Enforced Carbon Mineralization: Unlocking CO₂ Storage Potential in Saline Aquifers

CO₂ storage in saline aquifers has gained attention due to its promising long-term storage capability. However, the efficiency of long-term CO₂ storage depends on various trapping mechanisms that need to be investigated and optimized. Thus, the current study explores the mineralization of CO₂ in carbonate formations and investigates the enhancement of mineralization through additives such as strontium chloride (SrCl₂), and barium hydroxide (Ba(OH)₂). Laboratory-scale testing on carbonate core samples were performed at a pressure and temperature of 1500 psi and 60°C, respectively, using a static reactor cell. Initially, core samples were saturated with synthetic seawater, and CO₂ mineralization was evaluated by injecting supercritical CO₂. Subsequently, enforced mineralization was examined by introducing additives into the seawater.
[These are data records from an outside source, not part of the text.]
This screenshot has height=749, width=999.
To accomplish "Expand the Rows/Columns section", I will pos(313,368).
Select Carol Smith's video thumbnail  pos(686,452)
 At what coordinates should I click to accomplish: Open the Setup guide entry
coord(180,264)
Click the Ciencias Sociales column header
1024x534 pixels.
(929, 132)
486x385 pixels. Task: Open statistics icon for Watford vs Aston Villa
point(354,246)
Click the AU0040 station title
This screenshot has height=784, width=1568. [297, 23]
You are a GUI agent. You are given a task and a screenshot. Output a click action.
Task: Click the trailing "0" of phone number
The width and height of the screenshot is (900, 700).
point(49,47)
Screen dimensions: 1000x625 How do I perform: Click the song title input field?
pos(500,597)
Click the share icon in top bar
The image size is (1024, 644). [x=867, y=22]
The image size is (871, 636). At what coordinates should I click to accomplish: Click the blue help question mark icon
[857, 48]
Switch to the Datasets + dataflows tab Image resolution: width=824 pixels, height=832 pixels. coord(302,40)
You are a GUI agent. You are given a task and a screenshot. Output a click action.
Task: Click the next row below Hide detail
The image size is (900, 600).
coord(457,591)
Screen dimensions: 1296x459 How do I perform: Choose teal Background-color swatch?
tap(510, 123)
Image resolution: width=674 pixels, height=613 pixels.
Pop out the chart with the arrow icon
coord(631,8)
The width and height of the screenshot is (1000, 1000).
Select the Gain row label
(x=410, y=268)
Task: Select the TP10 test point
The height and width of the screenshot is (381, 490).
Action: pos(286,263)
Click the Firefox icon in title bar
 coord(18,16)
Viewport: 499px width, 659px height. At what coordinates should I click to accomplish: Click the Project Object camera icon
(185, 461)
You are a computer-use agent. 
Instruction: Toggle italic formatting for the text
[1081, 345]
The tests were performed for 30 days and the influence of the additives on CO₂ mineralization was evaluated using core characterization techniques. The additives promoted the mineralization process and were confirmed through the Medical-CT and NMR analysis of the core sample after treatment, which revealed changes in pore structures due to mineral dissolution and precipitation, providing insights into the effectiveness of these additives on reservoir quality. Research findings demonstrate that carbonate saline aquifers accept CO₂ storage more efficiently when the additives are included, and support better CO₂ storage methods that maximize capacity and achieve sustained reservoir stability. The outcomes of the study provides a better insight into the enhanced carbon mineralization process in saline aquifers by complex interaction between the seawater, injected CO₂, additives, and formation. This will lead to the development of better carbon storage techniques for long-term stability in saline aquifers.